D. Planning and the Range of Choice

D. Planning and the Range of Choice

It should be evident that the establishment of money tremendously broadens the range of choice open to everybody. The range of alternative uses that can be satisfied by units of money is far wider than the number of uses to which individual goods can be put. Horses or houses can be allocated to several uses, raw materials to many areas of production, but money can be allocated in expenditure on every single type of exchangeable good in the society, whether a tangible commodity or an intangible service, a consumers’ or a capital or a natural good, or claims to these goods. Money serves greatly to expand the range of choice; and it itself becomes a key means to be allocated to the most highly valued of alternative ends.24

It might be worthwhile to consider at this point what each person does in action. He is always engaged in allocating means to the most highly valued of his alternative ends, as ranked on his value scale. His actions in general, and his actions in exchange in particular, are always the result of certain expectations on his part, expectations of the most satisfactory course that he could follow. He always follows the route that he expects will yield him the most highly ranked available end at a certain future time (which might in some cases be so near as to be almost immediate) and therefore a psychic profit from the action. If he proves to have acted erroneously, so that another course of action would have yielded him a greater psychic revenue, then he has incurred a loss. Ex ante he appraises his situation, present and prospective future, chooses among his valuations, tries to achieve the highest ones according to his “know-how,” and then chooses courses of action on the basis of these plans. Plans are his decisions concerning future action, based on his ranking of ends and on his assumed knowledge of how to attain the ends. Every individual, therefore, is constantly engaged in planning. This planning may range from an impressive investment in a new steel plant to a small boy’s decision to spend two cents on candy, but it is planning nevertheless.25 It is erroneous, therefore, to assert that a free market society is “unplanned”; on the contrary, each individual plans for himself.

But does not “chaos” result from the fact that individual plans do not seem to be co-ordinated?

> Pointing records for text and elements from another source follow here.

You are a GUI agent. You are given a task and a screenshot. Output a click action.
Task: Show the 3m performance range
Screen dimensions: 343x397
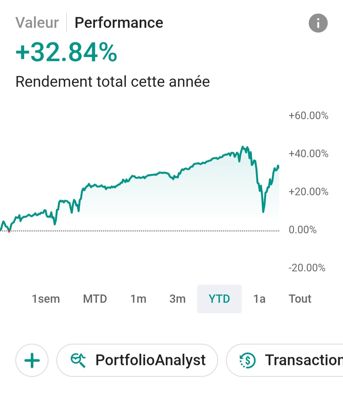[178, 299]

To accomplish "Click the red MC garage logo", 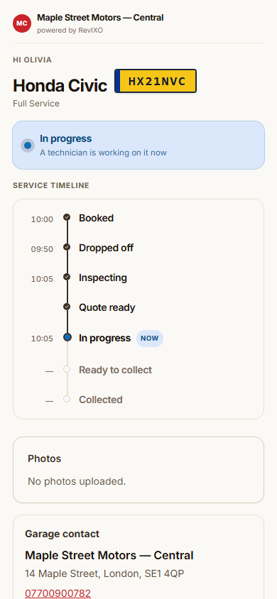I will 22,23.
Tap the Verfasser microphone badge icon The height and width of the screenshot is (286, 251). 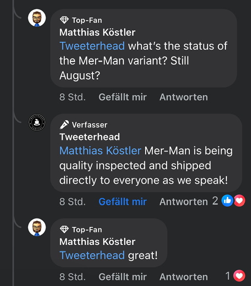click(64, 125)
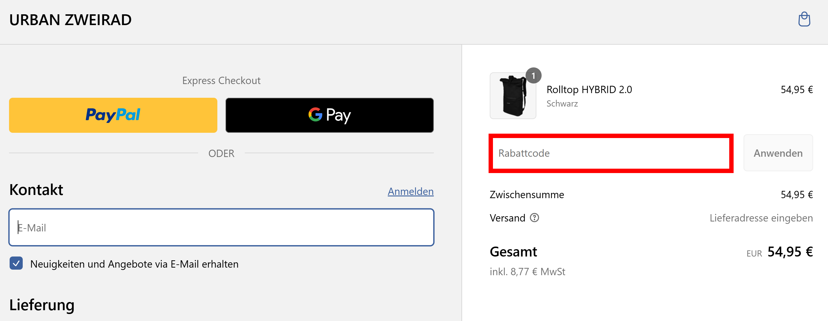
Task: Click the Zwischensumme subtotal row
Action: pos(651,194)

On the contrary, the exchange system, in the first place, co-ordinates individual plans by benefiting both parties to every exchange. In the second place, the bulk of the present volume is devoted to an explanation and analysis of the principles and order that determine the various exchange phenomena in a monetary economy: prices, output, expenditures, etc. Far from being chaotic, the structure of the monetary economy presents an intricate, systematic picture and is deducible from the basic existence of human action and indirect exchange.26

  • 24We shall see below, in chapter 11, that money is unique in not conferring any general benefit through an increase in the supply once money has been established on the market.
  • 25“Planning” does not necessarily mean that the man has pondered long and hard over a decision and subsequent action. He might have made his decision almost instantaneously. Yet this is still planned action. Since all action is purposive rather than reflexive, there must always, before an action, have been a decision to act as well as valuations. Therefore, there is always planning.
  • 26Economics “must at any rate include and imply a study of the way in which members of ... society will spontaneously administer their own resources and the relations into which they will spontaneously enter with each other.” Wicksteed, Common Sense of Political Economy, I, 15–16.